3:1 – Rieds Derbyerfolg hatte nur einen Makel

Von Raphael Watzinger 21. September 2019 00:04 Uhr

Ried jubelte im Derby

RIED. 2. Liga: Reifeltshammer, Grüll, und Kerhe trafen gegen FC Juniors OÖ; Blau-Weiß verlor bei Austria Lustenau 1:2.

Ein Elfmeter entschied das gestrige OÖ-Derby in der 2. Fußballliga für die SV Guntamatic Ried gegen den FC Juniors OÖ: Marco Grüll war von Ishaku Konda im Strafraum gelegt worden, der 21-Jährige übernahm Verantwortung und erzielte das so wichtige 2:1 beim 3:1-Heimsieg.

Davor war das Spiel lange auf des Messers Schneide gestanden: Alleine durch Ried-Stürmer Jefte hätte es nach sieben Minuten schon 2:0 stehen müssen. So dauerte es bis zur 15. Minute, als Thomas Reifeltshammer nach einer Ecke die Führung der Hausherren erzielt hatte. Den Torschrei auf den Lippen hatten die Fans auch bei einem Lupfer von Jefte, den Konda gerade noch vor der Linie (22.) klären konnte.

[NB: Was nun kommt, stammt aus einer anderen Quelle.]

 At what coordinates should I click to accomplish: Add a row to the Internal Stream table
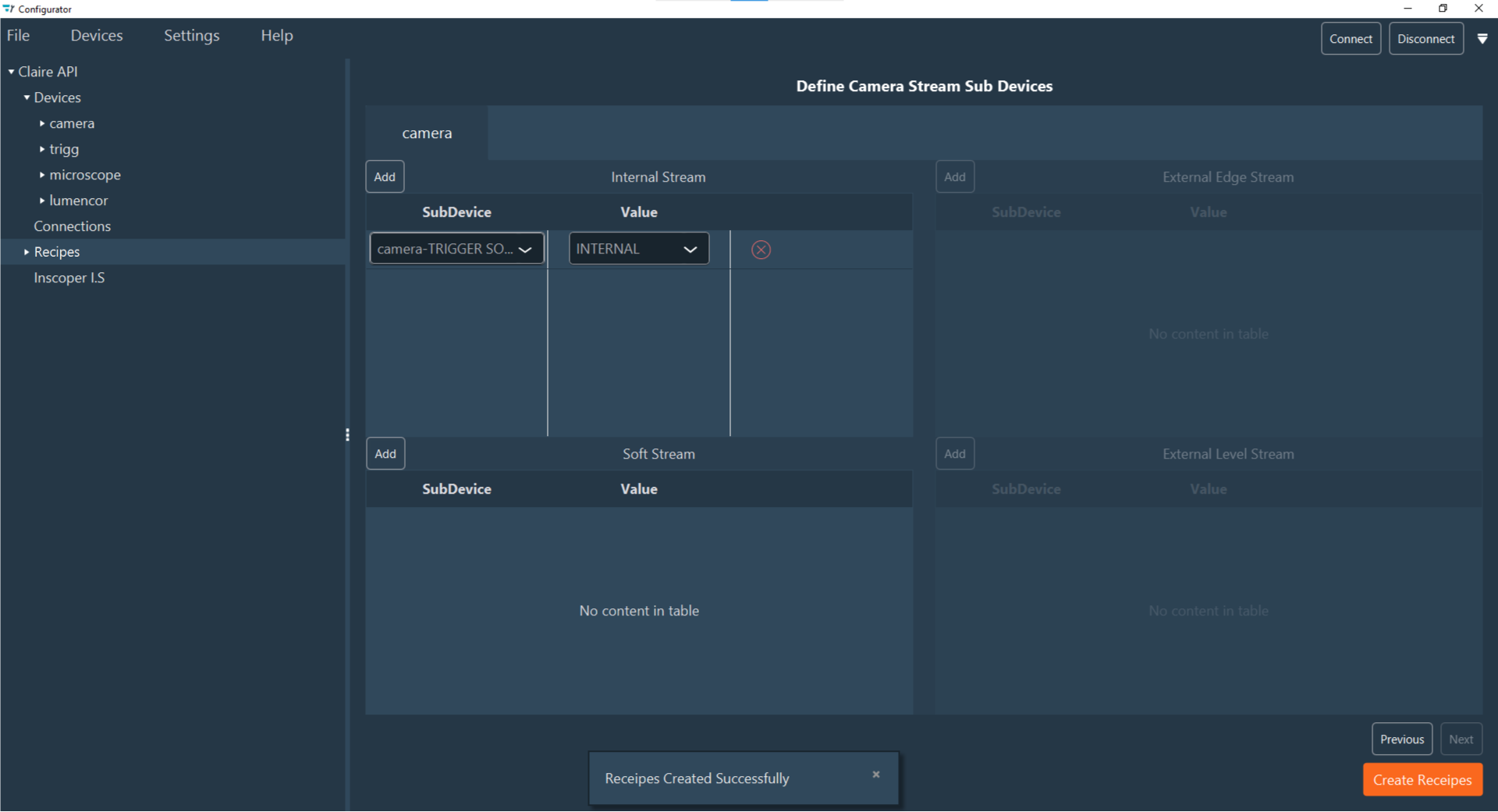(x=385, y=177)
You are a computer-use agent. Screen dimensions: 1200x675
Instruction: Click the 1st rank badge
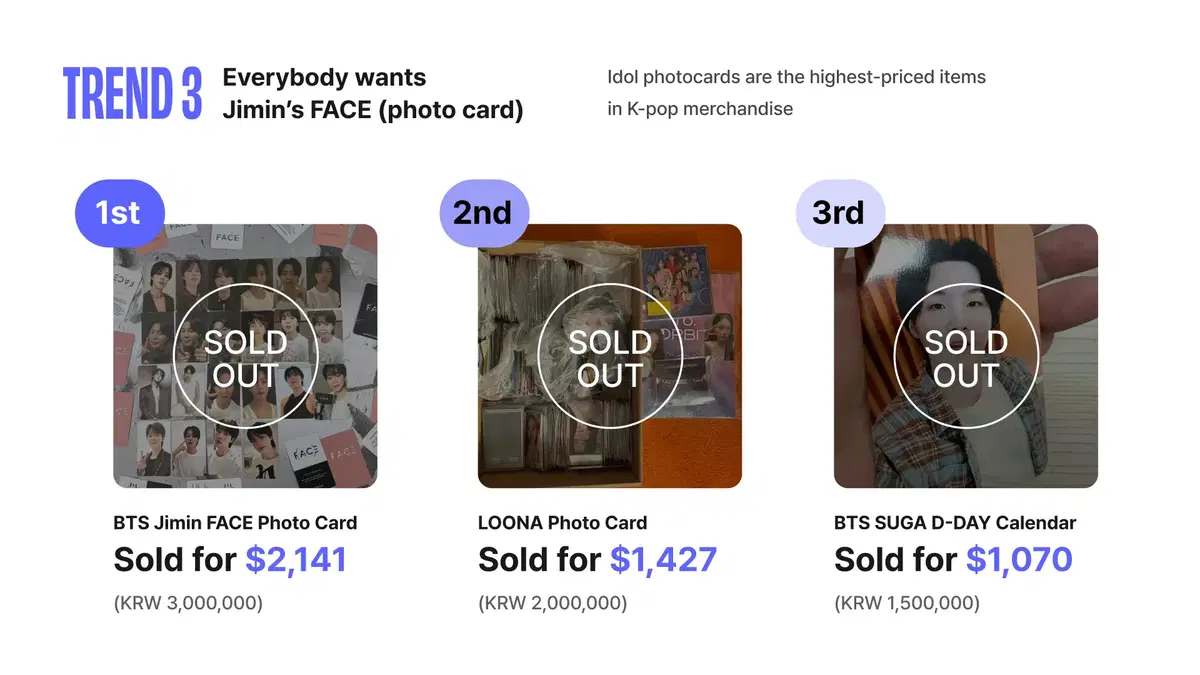(118, 212)
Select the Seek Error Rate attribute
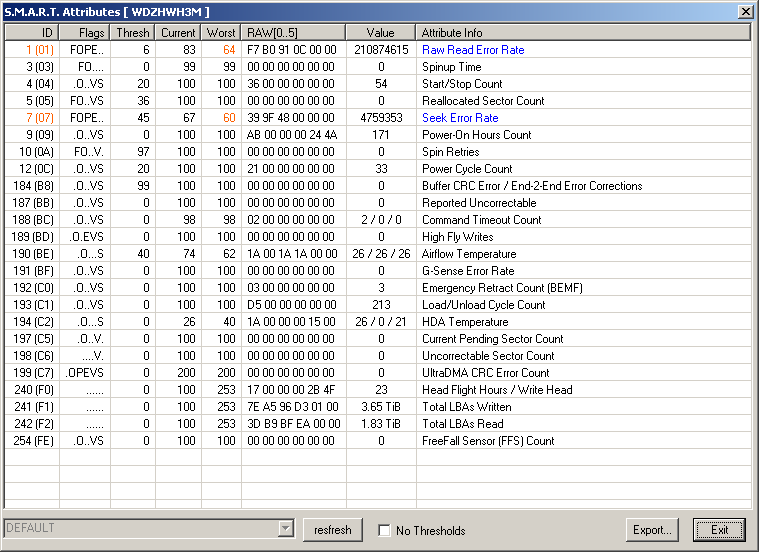Viewport: 759px width, 552px height. (459, 118)
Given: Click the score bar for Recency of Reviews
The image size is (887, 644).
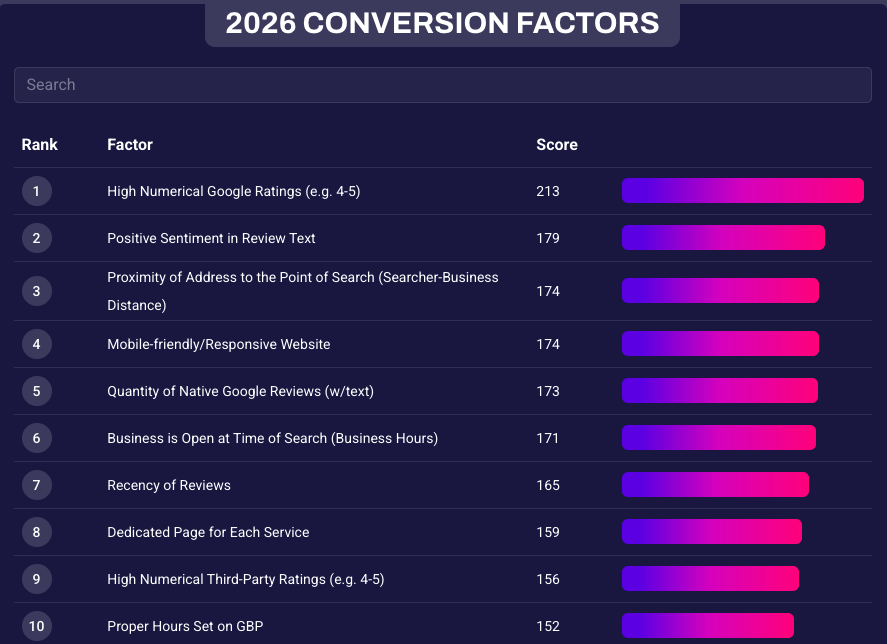Looking at the screenshot, I should click(715, 485).
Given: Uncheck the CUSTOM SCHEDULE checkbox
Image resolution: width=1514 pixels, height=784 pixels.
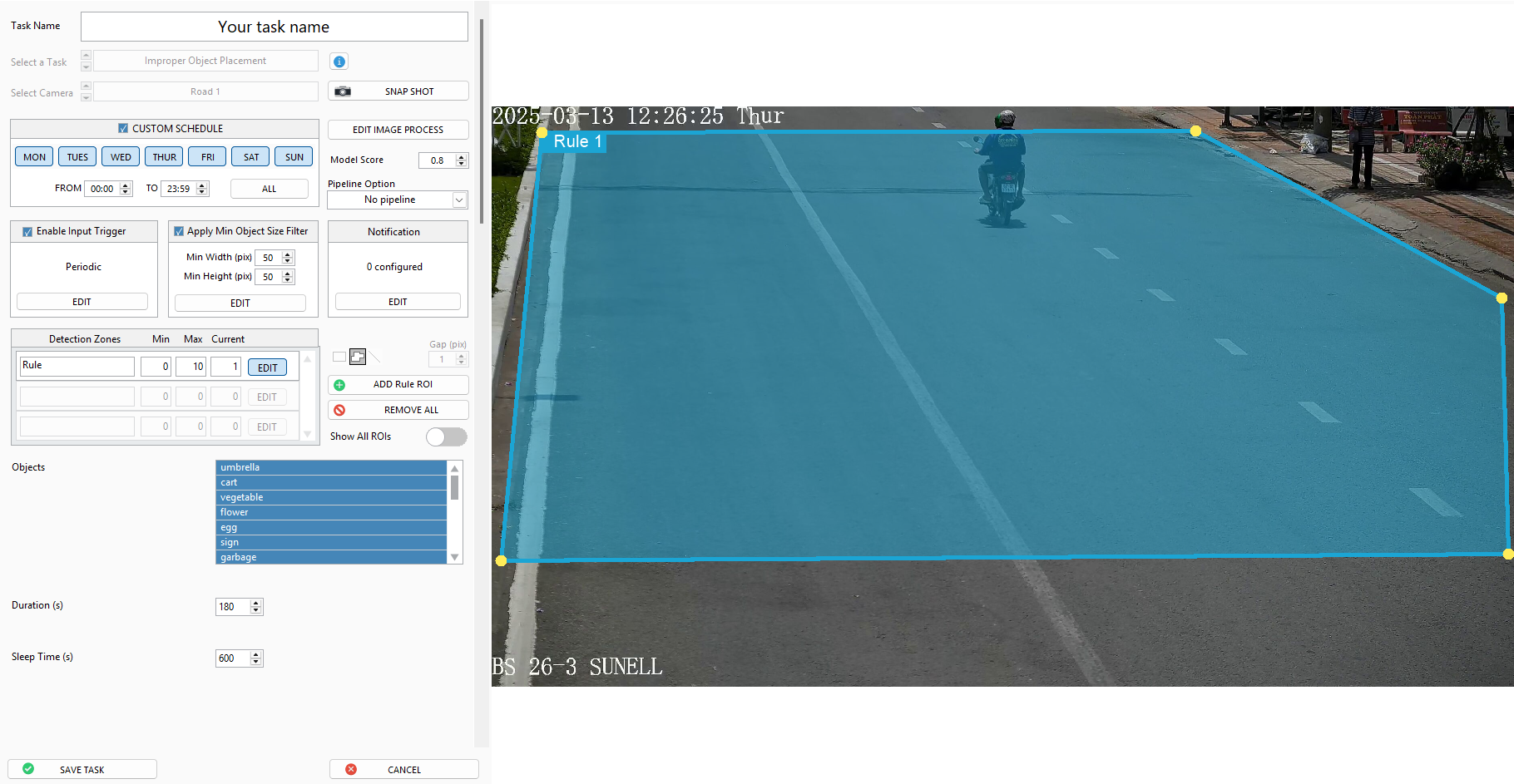Looking at the screenshot, I should click(x=123, y=129).
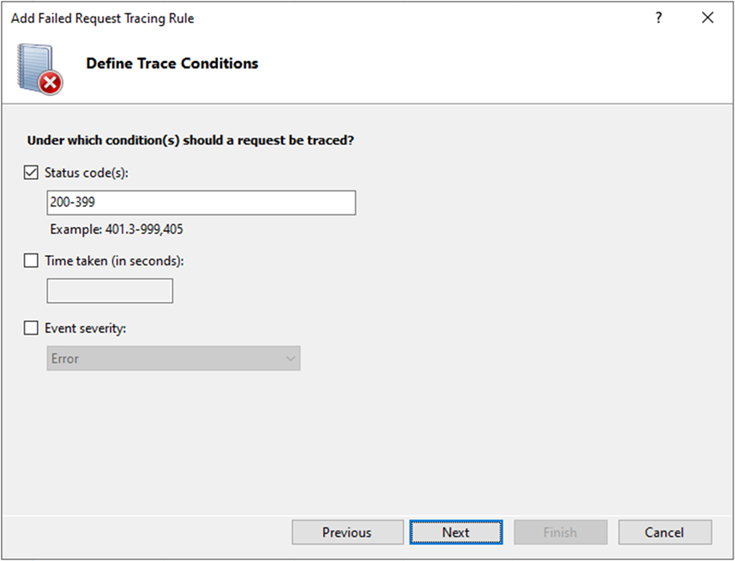Enable the Time taken checkbox
This screenshot has height=561, width=735.
(x=31, y=261)
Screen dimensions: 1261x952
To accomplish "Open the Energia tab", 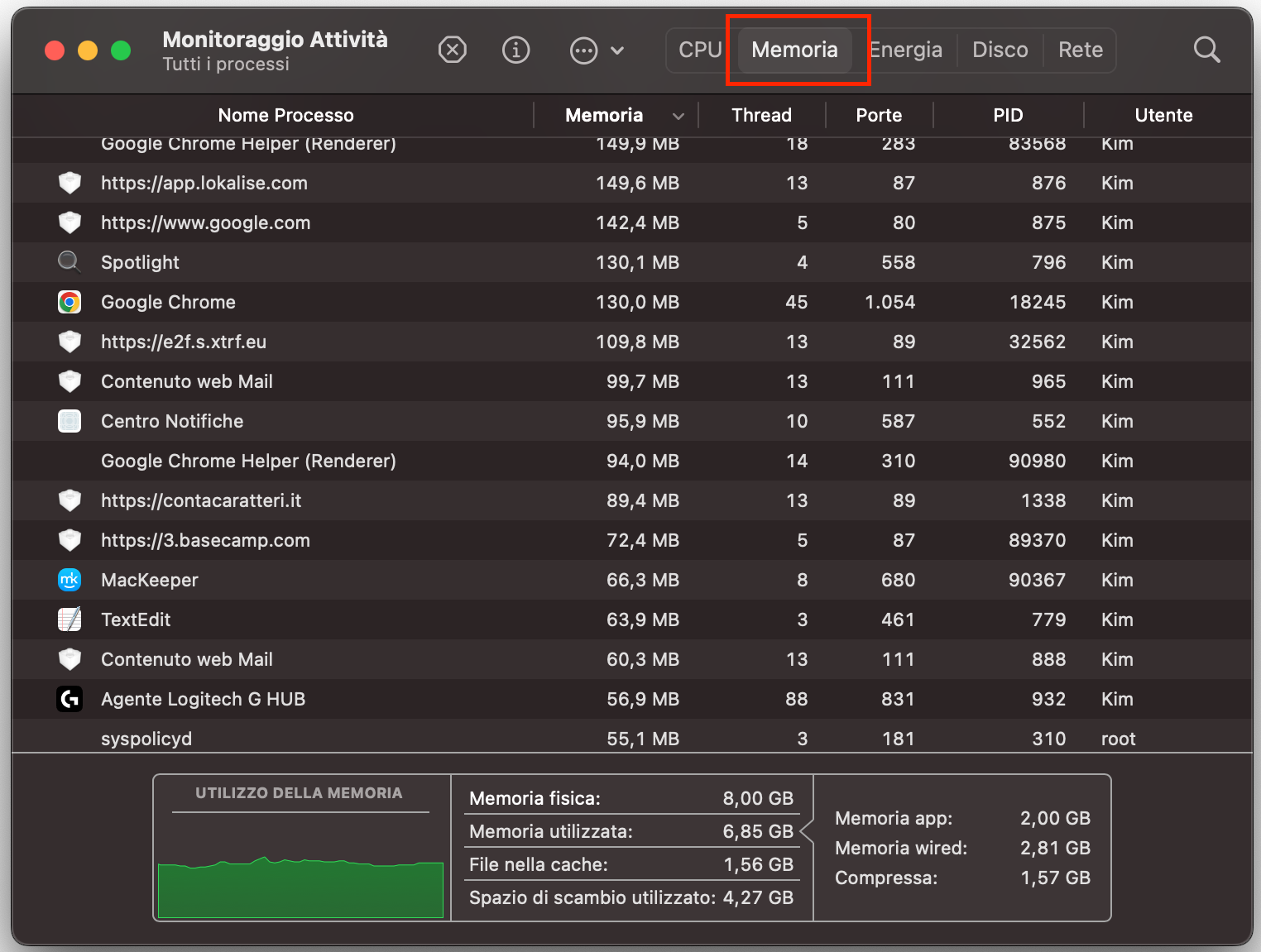I will coord(905,50).
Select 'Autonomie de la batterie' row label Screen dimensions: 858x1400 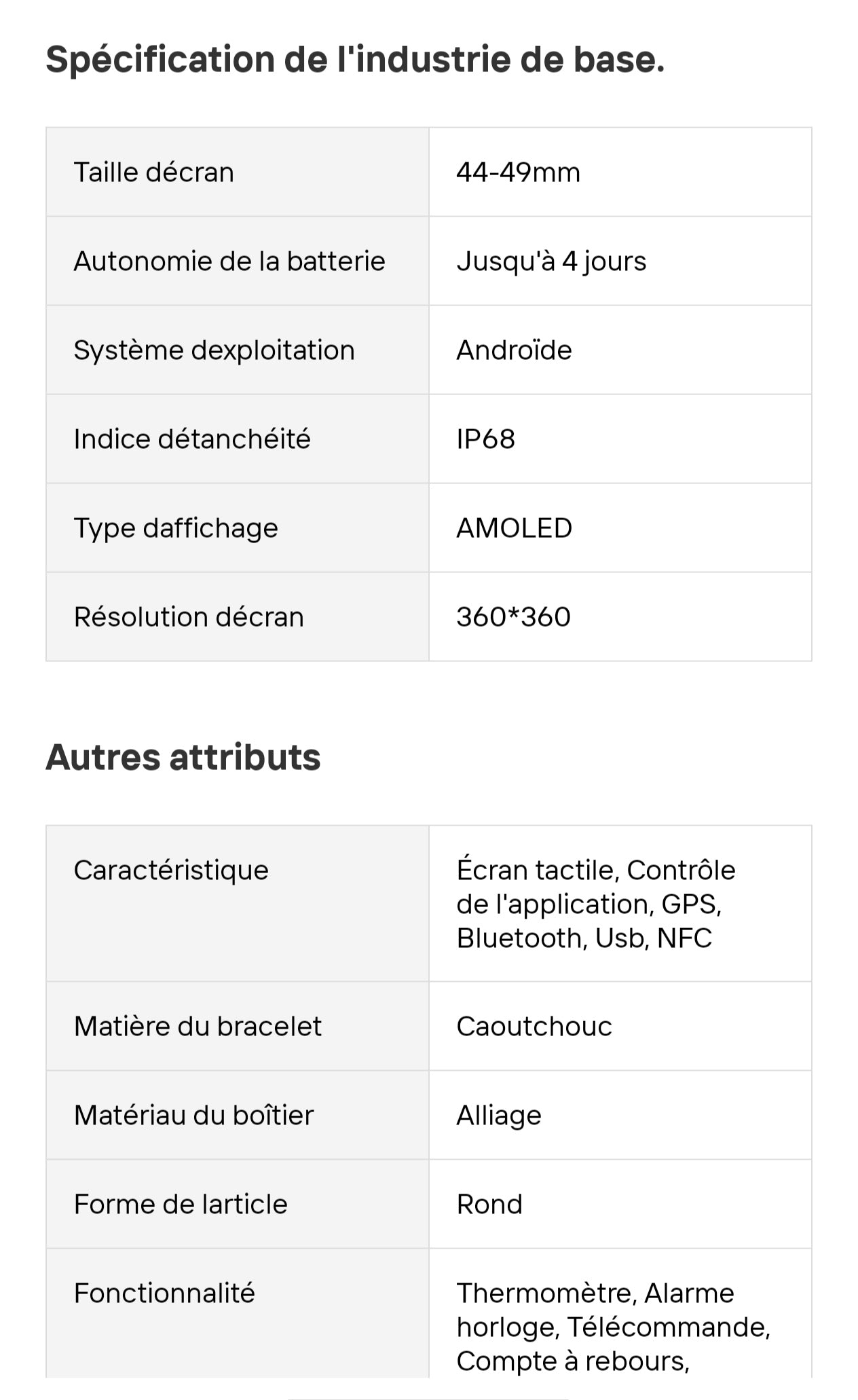pyautogui.click(x=229, y=261)
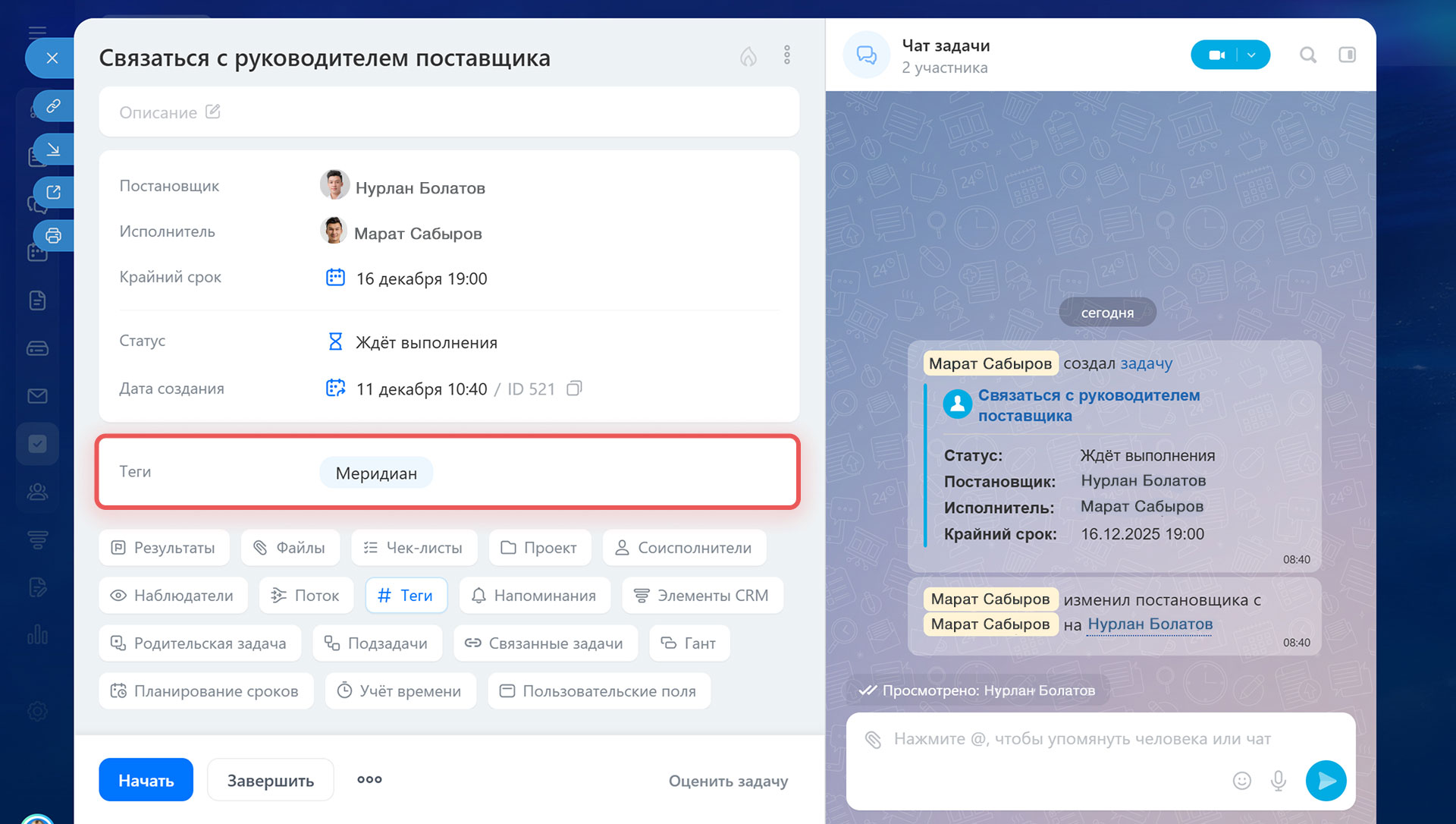
Task: Open the Чек-листы section
Action: 414,548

Mit der ersten Chance kamen die Gäste aus Pasching zum Ausgleich: Im eigenen Stadion fing sich das Baumgartner-Team einen Konter ein. Den Stanglpass von David Schnegg konnte Ried-Keeper Johannes Kreidl nicht festhalten, Andy Reyes machte das 1:1.

Es nützte den Juniors nichts, weil der agile Grüll die Rieder wieder auf die Siegerstraße schoss. Manuel Kerhe machte im Finish nach schöner Kombination das 3:1. Einziger Makel: Der Erfolg hätte noch höher ausfallen können: Jefte (54.) und Mario Vojkovic vergaben weitere Top-Chancen.

Blau-Weiß verlor in Lustenau

Ohne Punkte musste Blau-Weiß Linz die lange Heimreise aus Lustenau antreten. Das Team von Neo-Trainer Roman Mählich war von Beginn weg besser in der Partie, ging durch eine Koproduktion der Ex-Rieder Pius Grabher und Thomas Mayer (16.) in Führung. Das Djuricin-Team war zwar durch Aleksandar Kostic zum Ausgleich (33.) gekommen, Matthias Morys machte aber das 2:1, nachdem sich BW-Goalie Ammar Helac bei einem weiten Ball verschätzt hatte. Die Linzer mussten sich auch bei Danilo Mitrovic bedanken: Der 18-Jährige rettete zwei Mal auf der Linie. Bitter: In der 69. Minute verhinderte die Innenstange den 2:2-Ausgleich.

Kopfzerbrechen bereiten Vorwärts Steyr-Trainer Willi Wahlmüller einige angeschlagene Spieler: Alberto Prada, Nicolas Wimmer, Okan Yilmaz und Reinhard Großalber sind für das morgige Heimspiel gegen die Young Violets fraglich.